Falscher Mehltau ist eine Pilzkrankheit, die sich bevorzugt an den Blattunterseiten von Gartenpflanzen entwickelt. Obwohl er ähnlich aussieht wie Echter Mehltau, gehört er zu einer völlig anderen Pilzgruppe und erfordert andere Bekämpfungsmaßnahmen.
Was ist Falscher Mehltau und wie entsteht er?
Falscher Mehltau gehört zu einer völlig anderen Pilzgruppe als der Echte Mehltau. Seinen Namen hat er, weil er im Anfangsstadium ebenfalls ein weißliches bis hellbraunes Geflecht bildet, aber bevorzugt an der Blattunterseite, da er durch die Spaltöffnungen wächst und von hier aus seine Sporen auf die Nachbarpflanzen verstreut.

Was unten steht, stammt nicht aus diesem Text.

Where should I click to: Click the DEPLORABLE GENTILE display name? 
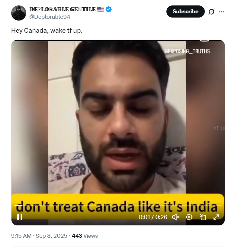(63, 9)
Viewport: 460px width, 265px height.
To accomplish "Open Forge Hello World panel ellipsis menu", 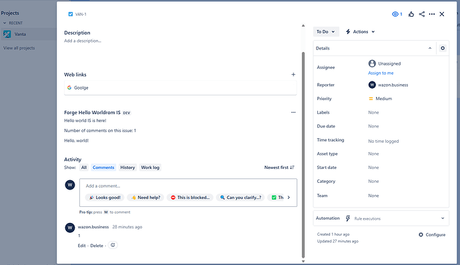I will click(x=293, y=113).
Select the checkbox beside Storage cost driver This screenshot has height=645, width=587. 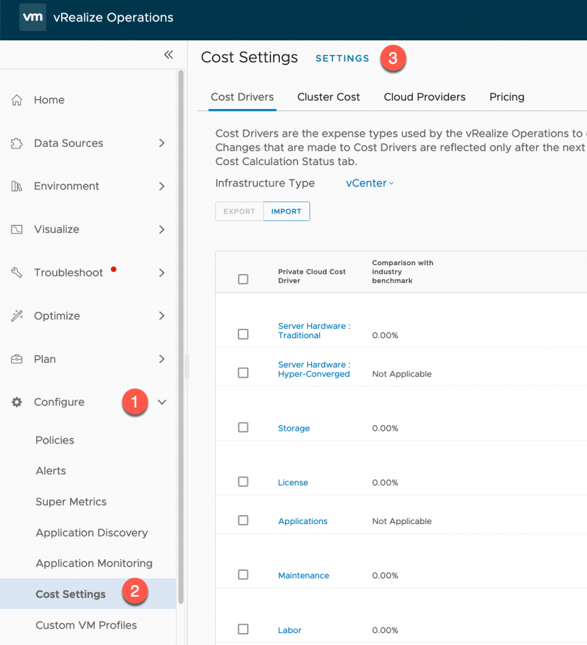(x=243, y=427)
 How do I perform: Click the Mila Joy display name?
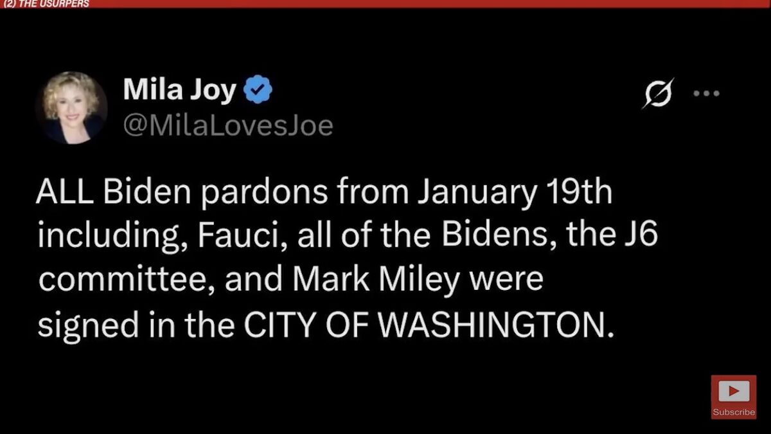(x=180, y=89)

Befallene Blätter verbräunen und sterben ab. Im Inneren der Pflanzen bildet der Falsche Mehltau Dauersporen, die überwintern und im Frühjahr wieder aktiv werden.
Unterschied zu Echtem Mehltau und Bekämpfung
Echter Mehltau lässt sich von den befallenen Pflanzenteilen abwischen; der Falsche Mehltau bildet auf den Blattunterseiten ein weißliches bis hellbraunes Geflecht, das sich nicht abwischen lässt. Die beste Vorbeugung ist das rigorose Entfernen befallener Pflanzen. Lassen Sie keine Blätter oder befallenen Pflanzenteile auf dem Boden liegen, sondern entfernen und vernichten Sie diese sofort. Zugelassene Fungizide können im Frühstadium eingesetzt werden.
Gärtner Pötschkes Tipp: Prüfen Sie bei Verdacht auf Mehltau immer die Blattunterseite: Falscher Mehltau sitzt dort als weißliches Geflecht und lässt sich nicht abwischen – das ist das sichere Unterscheidungsmerkmal zum Echten Mehltau.
Häufig gestellte Fragen
Welche Pflanzen sind besonders anfällig für Falschen Mehltau?
Besonders häufig betroffen sind Gurken, Erbsen, Kopfsalat, Spinat, Zwiebeln, Porree, Tomaten, Stachelbeeren sowie Primeln und Rosen. Feuchtes, kühles Wetter begünstigt den Befall.
Können Dauersporen des Falschen Mehltaus überwintern?
Ja, im Inneren der Pflanzen bildet der Falsche Mehltau Dauersporen, die überwintern und im Frühjahr wieder aktiv werden. Befallene Pflanzenteile müssen daher vollständig entfernt und vernichtet werden.